On sait que notre histoire est marquée par beaucoup de tensions et de biphobie de la part des communautés lesbiennes. Est-ce que ça vous paraît en voie d’amélioration ?
Leo - On essaie effectivement de lutter contre la biphobie, c’est super important pour nous. Est-ce en voie d'amélioration ? Oui, je le crois vraiment. Comme on te le disait tout a l’heure, j’ai mené des recherches sur la poésie érotique saphique pour constituer une anthologie. Au fil des siècles, on voit nettement une évolution, une ouverture sur la bisexualité et la pansexualité. Tant mieux !
On utilise justement le mot “saphique” pour inclure tout le monde. C’est un adjectif dérivé du nom de la poétesse grecque Sappho, qui a vécu au VII siècle avant JC.

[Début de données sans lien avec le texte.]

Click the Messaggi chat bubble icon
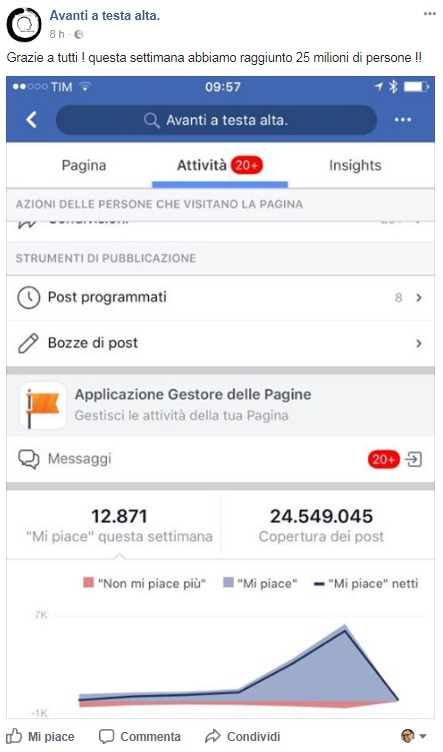(x=29, y=459)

C’est un terme qu’on aime bien pour son ouverture. Il est davantage utilisé dans le monde anglo-saxon mais il commence aussi à se démocratiser en France. Ce mot nous semble plus ouvert, plus large, plus compatible avec une diversité d'identités sexuelles et de genre.
Il n'y a évidemment jamais de mot parfait, qui convienne à tout le monde, mais disons que “saphique”, c’est celui qui nous convient le plus !
C’est un très beau mot, je suis bien d’accord ! Et puisqu’on parle de mots, je ne sais pas si vous êtes au courant, mais cette newsletter s’appelle “le grain” : ça vous évoque quoi ?
Le grain à moudre, le grain qui fait réfléchir.
Bon, on est entourées de champ donc on pense au grain de blé, forcément !
Le grain de folie aussi…
La petite graine qui va semer et pousser, autant métaphoriquement que dans le champ.
Plein de pistes différentes !
Dernière question : si on ne devait retenir qu'une seule chose de votre militantisme, ce serait quoi ?
Le plus important pour nous, c’est d'impulser une image positive de notre militantisme et de nos imaginaires.
On a envie de transmettre du bonheur. D’apporter quelque chose de joyeux.
Oui, on peut être militantes et être contentes ! Oui, on peut être heureux·ses ! Oui, on a le droit de vivre ce bonheur librement ! Oui, on peut le fêter et le célébrer ensemble !
Quel joli mot de la fin ! Merci, Lou et Leontin.